Kim Ku consistently wrote extremely positively about her in his autobiography, the Diary of Kim Ku, even calling her the "mother of the nation" on several occasions.

In 1992, she was posthumously awarded the Order of Merit for National Foundation award from the South Korean government. In 1999, she was reinterred at grave site No. 771 at the 2nd patriot branch of the Daejeon National Cemetery.

===Statue in Incheon Grand Park===
In 1948, a bronze statue of Kwak was created by a professor at Seoul National University. The statue depicts Kwak wearing a hanbok and with a bowl in hand, preparing food for Kim during one or perhaps symbolically both of his stays at an Incheon prison.
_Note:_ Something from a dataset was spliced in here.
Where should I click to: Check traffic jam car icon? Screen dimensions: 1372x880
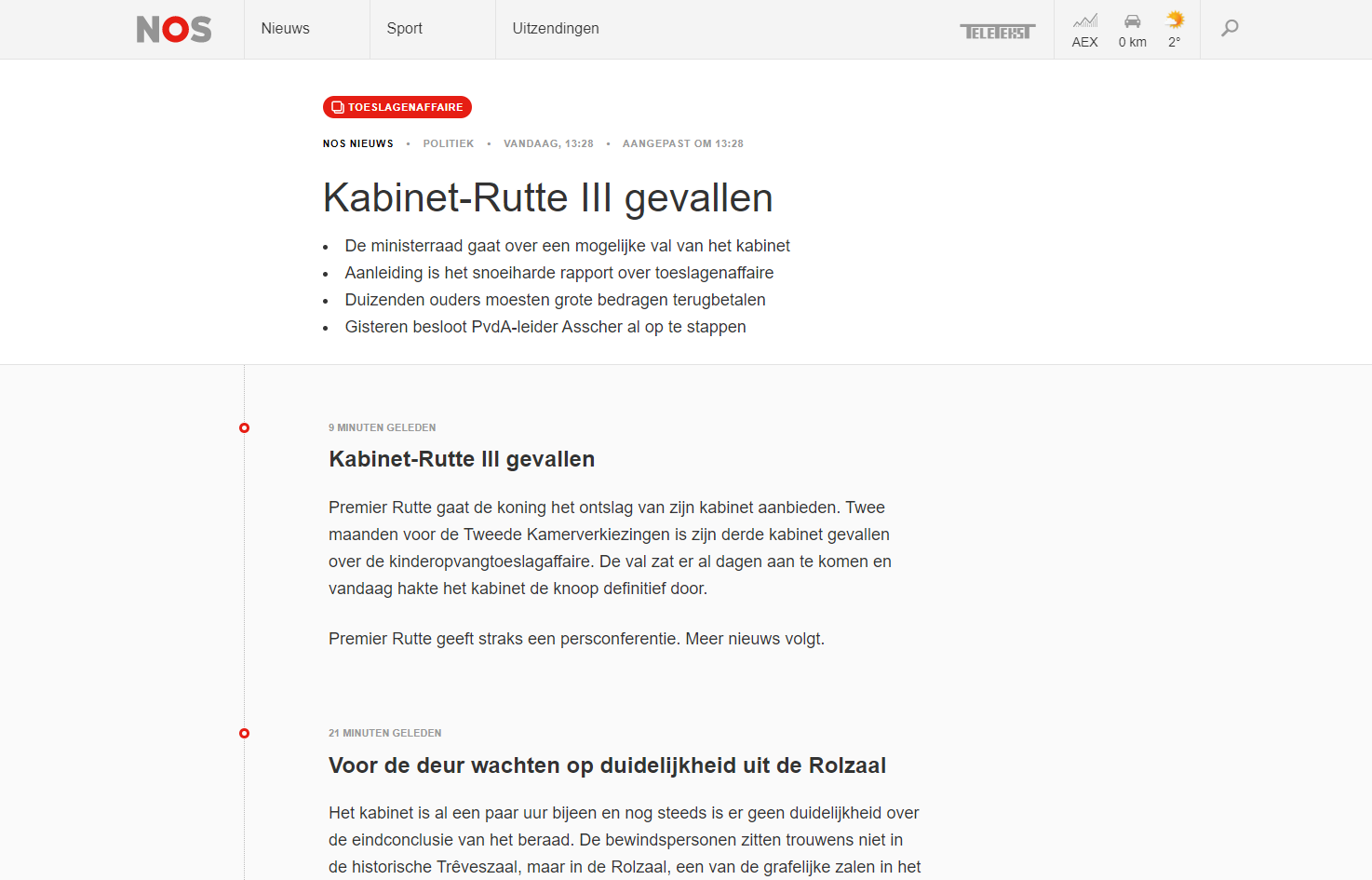(x=1132, y=20)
The statue was first placed in the Kim Gu Museum & Library at Hyochang Park in Seoul, but it was relocated to Incheon Grand Park in the late 1990s. As of 2015, the statue stood at the park, ten meters away from a statue of her son. However, the existence of the statues are relatively unknown, which prompted proposals to move the statue to a more trafficked location in Wolmi Park in 2015.

==Personal life==
She was married to Kim Sun-yŏng until his death in 1901.

She was reportedly shorter than tall. She converted to Protestant Christianity around when her son converted in 1903. She was reportedly devout, and calmed herself through difficult periods by praying and singing hymns.

Through Kim Ku, she had two grandchildren who survived past childhood, Kim In and Kim Shin. Through Kim Shin, she has descendants who lived in Shanghai as of 2005.